─── DATASET ENTRIES ───

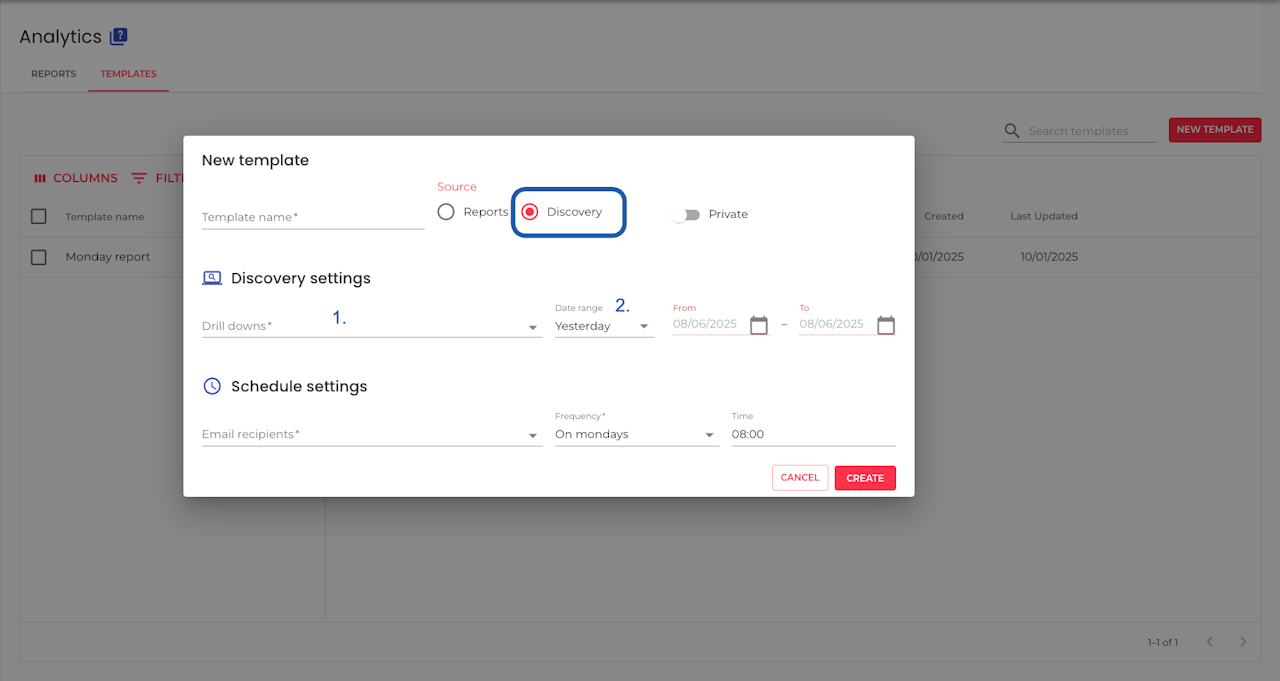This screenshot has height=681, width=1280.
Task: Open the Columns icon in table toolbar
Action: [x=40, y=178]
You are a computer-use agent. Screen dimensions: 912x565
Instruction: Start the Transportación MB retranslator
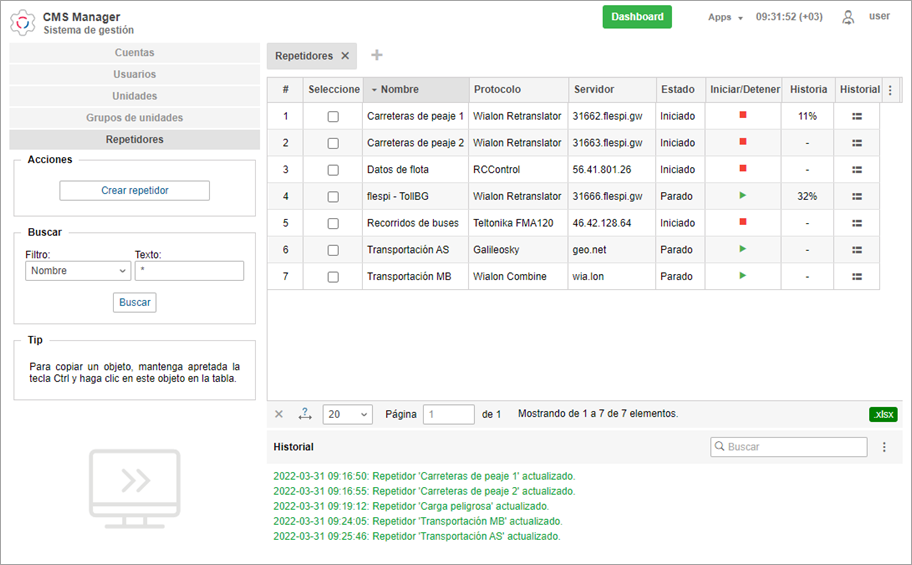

───

> [WHAT THE TASK ASKS]:
Reproduce the material above verbatim, line by line, omitting the pictures.

> [TASK SOLUTION]:
This screenshot has height=681, width=1280.
Task: Open the Columns icon in table toolbar
Action: [x=40, y=178]
You are a computer-use agent. Screen dimensions: 912x565
Instruction: Start the Transportación MB retranslator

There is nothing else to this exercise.